Absolutely. One of my strengths as a costume designer is knowing and understanding how to build costumes. What excites me is collaborating with the tailor to actively make that happen. I tend to be hands-on in the research and development of things like the Bubble dress. I compare that one to a Charles James or Christian Dior dress from the 40s or 50s. When you look at the understructure, there are all kinds of engineering going on that you never see arriving at the shape that is the heart of the garment. It’s like the girdering that you have in a building. I am also aware of how this will feel on the actor, how they will wear it, and what we need to give them support-wise for it to be as comfortable as possible. We had ten or sometimes 16-hour days of shooting, and you can’t exhaust them by creating something too heavy to wear. I am also always mindful of how it will move through space. I’m very aware of how it becomes an extension of the body and being in control of how I want it to move. That informs what the pattern pieces will look like, allowing a skirt to swirl a certain way or what wool I want to use for a suit. I wanted those to fit more like a 19th-century uniform than a modern suit on the street.
Ariana Grande is a pop icon with serenity and presence; Michelle Yeoh is this incredibly experienced actress with grace; then you’ve got Jeff Goldblum, who has an eccentricity, and Jonathan Bailey, who has that background in the stage world as well. What did they bring to the table?
It was a close and intimate experience for each of them. It was filmed over so much time, so we were constantly in fittings, especially with Arianna and Cynthia. As well as being on set, we averaged three to four fittings a week so that we could prepare for the next month of filming. Michelle, Jonathan, and Jeff all brought a sense of style that they walk through life with. They wear clothes beautifully, and clothing is important for each of them, so it was important to acknowledge that, as well as interpret who these characters are. They know designers and what looks good on them, and that’s golden for me. I want somebody to value what I bring and have the conversations so I can make it the best that it can be.
This is the first of two Wicked films. How did you balance not putting everything into the costuming in the first movie so that you had somewhere fresh to go?

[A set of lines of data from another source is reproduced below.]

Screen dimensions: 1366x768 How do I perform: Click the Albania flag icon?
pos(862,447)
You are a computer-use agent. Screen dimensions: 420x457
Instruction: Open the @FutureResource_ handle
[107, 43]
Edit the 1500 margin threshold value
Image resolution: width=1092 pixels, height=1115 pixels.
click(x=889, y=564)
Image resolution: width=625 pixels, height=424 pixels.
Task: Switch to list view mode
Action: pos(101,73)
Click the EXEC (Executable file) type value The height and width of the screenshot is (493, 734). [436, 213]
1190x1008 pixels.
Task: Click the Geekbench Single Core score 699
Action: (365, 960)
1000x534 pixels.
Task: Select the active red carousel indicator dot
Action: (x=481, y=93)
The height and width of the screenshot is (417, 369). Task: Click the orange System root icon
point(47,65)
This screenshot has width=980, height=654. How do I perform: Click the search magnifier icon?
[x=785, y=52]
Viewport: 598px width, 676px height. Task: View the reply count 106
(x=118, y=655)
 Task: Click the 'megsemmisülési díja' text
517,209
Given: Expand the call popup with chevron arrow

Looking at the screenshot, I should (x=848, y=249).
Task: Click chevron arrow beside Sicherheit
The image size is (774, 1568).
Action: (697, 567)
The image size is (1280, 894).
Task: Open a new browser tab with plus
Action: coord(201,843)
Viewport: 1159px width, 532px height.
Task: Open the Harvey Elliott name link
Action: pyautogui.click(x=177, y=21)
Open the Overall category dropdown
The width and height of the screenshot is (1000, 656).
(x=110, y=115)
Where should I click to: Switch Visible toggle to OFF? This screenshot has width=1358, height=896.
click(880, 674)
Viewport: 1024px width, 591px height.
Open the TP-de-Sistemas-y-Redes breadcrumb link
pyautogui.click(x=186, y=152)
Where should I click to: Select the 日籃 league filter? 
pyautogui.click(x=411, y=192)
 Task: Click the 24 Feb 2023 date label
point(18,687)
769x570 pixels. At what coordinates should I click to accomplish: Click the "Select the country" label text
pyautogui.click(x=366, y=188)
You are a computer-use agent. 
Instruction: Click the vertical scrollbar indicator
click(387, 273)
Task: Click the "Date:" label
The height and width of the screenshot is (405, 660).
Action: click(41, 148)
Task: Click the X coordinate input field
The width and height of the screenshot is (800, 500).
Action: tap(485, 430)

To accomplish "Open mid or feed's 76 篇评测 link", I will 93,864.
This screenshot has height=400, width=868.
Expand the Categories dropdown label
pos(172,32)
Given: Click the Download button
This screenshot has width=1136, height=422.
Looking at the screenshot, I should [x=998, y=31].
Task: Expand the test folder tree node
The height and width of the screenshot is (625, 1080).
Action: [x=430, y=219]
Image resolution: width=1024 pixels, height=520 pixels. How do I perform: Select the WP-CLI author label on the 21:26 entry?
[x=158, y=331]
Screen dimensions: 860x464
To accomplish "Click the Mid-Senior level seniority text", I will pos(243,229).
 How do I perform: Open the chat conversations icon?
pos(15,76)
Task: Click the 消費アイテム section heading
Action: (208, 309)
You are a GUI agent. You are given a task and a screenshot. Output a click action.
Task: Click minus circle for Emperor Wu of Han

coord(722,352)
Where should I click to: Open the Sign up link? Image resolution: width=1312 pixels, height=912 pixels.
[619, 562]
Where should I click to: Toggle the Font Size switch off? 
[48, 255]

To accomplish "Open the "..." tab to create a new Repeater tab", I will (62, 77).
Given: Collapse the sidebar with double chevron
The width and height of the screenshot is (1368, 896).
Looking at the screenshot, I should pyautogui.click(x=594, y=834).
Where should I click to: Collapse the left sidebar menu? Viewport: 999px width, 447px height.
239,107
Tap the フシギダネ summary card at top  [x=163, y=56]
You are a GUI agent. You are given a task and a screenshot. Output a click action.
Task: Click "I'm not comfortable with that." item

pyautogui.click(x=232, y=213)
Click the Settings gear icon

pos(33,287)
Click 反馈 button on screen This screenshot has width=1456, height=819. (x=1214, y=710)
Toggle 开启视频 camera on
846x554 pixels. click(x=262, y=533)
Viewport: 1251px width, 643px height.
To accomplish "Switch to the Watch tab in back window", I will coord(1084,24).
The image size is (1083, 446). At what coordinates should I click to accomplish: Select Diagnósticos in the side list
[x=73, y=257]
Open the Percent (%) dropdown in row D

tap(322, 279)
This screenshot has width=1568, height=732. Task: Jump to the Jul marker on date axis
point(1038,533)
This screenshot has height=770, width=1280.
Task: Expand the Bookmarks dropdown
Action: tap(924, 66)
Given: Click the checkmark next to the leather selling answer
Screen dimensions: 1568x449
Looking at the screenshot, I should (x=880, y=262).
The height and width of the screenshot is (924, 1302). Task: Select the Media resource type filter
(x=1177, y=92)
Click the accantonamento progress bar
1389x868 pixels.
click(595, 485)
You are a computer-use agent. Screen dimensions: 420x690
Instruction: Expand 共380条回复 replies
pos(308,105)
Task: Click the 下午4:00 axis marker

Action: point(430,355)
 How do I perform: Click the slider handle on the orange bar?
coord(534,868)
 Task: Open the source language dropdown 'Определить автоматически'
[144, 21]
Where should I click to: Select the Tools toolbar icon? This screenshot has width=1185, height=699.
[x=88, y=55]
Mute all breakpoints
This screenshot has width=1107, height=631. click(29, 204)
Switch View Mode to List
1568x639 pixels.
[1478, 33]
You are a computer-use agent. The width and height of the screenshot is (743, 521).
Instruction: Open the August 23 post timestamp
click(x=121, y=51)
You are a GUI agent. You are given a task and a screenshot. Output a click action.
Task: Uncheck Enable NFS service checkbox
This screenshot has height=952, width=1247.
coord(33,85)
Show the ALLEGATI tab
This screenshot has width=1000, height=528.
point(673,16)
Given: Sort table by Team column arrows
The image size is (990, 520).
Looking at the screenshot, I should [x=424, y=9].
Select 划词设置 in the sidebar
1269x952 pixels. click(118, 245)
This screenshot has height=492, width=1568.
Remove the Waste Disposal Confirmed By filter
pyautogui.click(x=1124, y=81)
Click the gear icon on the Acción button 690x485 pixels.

When we were conceiving this world and how we wanted to tell the story, I had to figure out what the whole journey would be. I am always thinking about the emotional arc for each character and where we end up. I had a good sense of where we were going, and I had already slotted in the looks all the way through to the end of the second film. That’s not to say that things didn’t shift and change as we moved through them, but certain things stayed exactly the same because they needed to hit certain marks within the story. We were shooting scenes from the first film in the same week as we were shooting scenes from the second film. There was no choice but to make all those decisions at the front end.
How many costumes did you have to make, and how did you scale that?
I had an amazing team and partner in crime who oversaw, approved, and budgeted everything, ensuring we had enough people on our team and money in our coffers to do what we wanted and needed to do. She was instrumental in pulling together all the artisans I talked about under one roof. Some she had worked with before, others she had heard about, and collectively, we were this Santa’s factory creating this film for a year and a half. We also had the pre-production months, but it was a magical and active space during that whole time. I would say we created 25 looks for Glinda, about the same for Elphaba, and multiples of those. We then had to create multiples for stunts and covers. Hundreds and hundreds of costumes were created for our main cast and day players. There were also background people so we could fill the huge spaces that production designer Nathan Crowley created for Emerald City, all of Shiz and Munchkinland, and all of the guests at the wedding, which you’ll see in the second film. It was full-on. I stepped off the plane in London and was constantly running, but I was in my blissful space.
Wicked lands in theaters on Friday, November 22, 2024.